This does not mean that the courts ignored Breeks (they did not), or even that their decisions were inconsistent with it.  It should be remembered that Breeks was a criminal prosecution.  Criminal prosecutions must be exactly pleaded and strictly proved, which Mr Breeks had failed to do.  Faculties, by contrast, are a discretionary civil matter.  A faculty petition will not be accepted just because its subject-matter is not unlawful.  What is not unlawful is not necessarily encouraged.  The same reason for dismissing the prosecution of Mrs Woolfrey (that prayer for the dead is discouraged but not unlawful) may also justify the refusal of a faculty for an inscription inviting such prayer.

Egerton -v All of Odd Rode (1894) Probate 15 concerned an inscription ‘Pray for the soul of …’ on a church window.  A faculty was refused because

‘it does not … belong to a [Church] court … to do what the formularies of the Church have abstained from doing … to authorise directly the setting up in a place of worship of an inscription demanding … prayers … for [departed] souls’ (p.21).

A powerful point.  The faculty jurisdiction should be exercised consistently with the liturgy, and with the principle of uniformity on which the liturgy was then based.

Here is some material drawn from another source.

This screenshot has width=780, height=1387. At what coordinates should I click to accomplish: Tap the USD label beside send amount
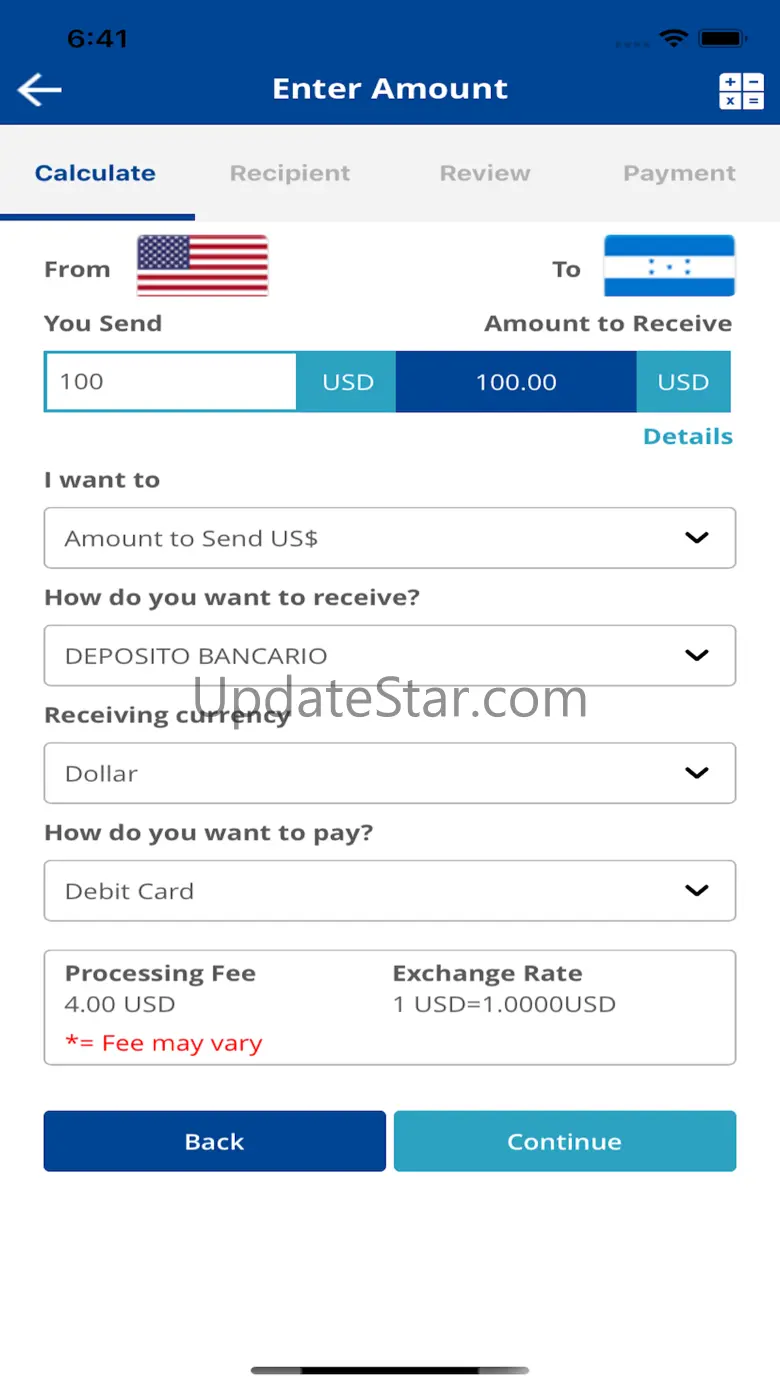[x=348, y=382]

The judgment in Pearson v Stead (1903) Probate 66 is rather less persuasive.  The Chancellor, Dr Tristram (the last survivor of Doctors Commons), addressed the unpleaded issue raised in Breeks v Woolfrey.  The petitioner for the inscription, like Mrs Woolfrey, was a Roman Catholic.  Was this relevant?  The Worshipful Doctor suggested that it was:

‘The court … should be satisfied … beyond all doubt … that the inscription was so expressed and intended to be expressed as not to include or appear to include an invitation for prayers for the relief of [departed] souls … from the pains of Purgatory …’ (p.73).

On this view, it is not just the wording of an inscription that matters, but the intention of the petitioner.  A Roman Catholic petitioner would naturally intend an inscription to invite prayers for relief from Purgatory.  This intention would in turn give the inscription an appearance of inviting such prayers, even if the inscription did not explicitly refer to Purgatory.  A faculty should therefore be refused.

This ratio decidendi suggests that exactly the same inscription may be permitted if its author is an Anglican (who, as such, is merely inviting prayers for the ‘rest’ of departed souls) but must be refused if he is a Catholic.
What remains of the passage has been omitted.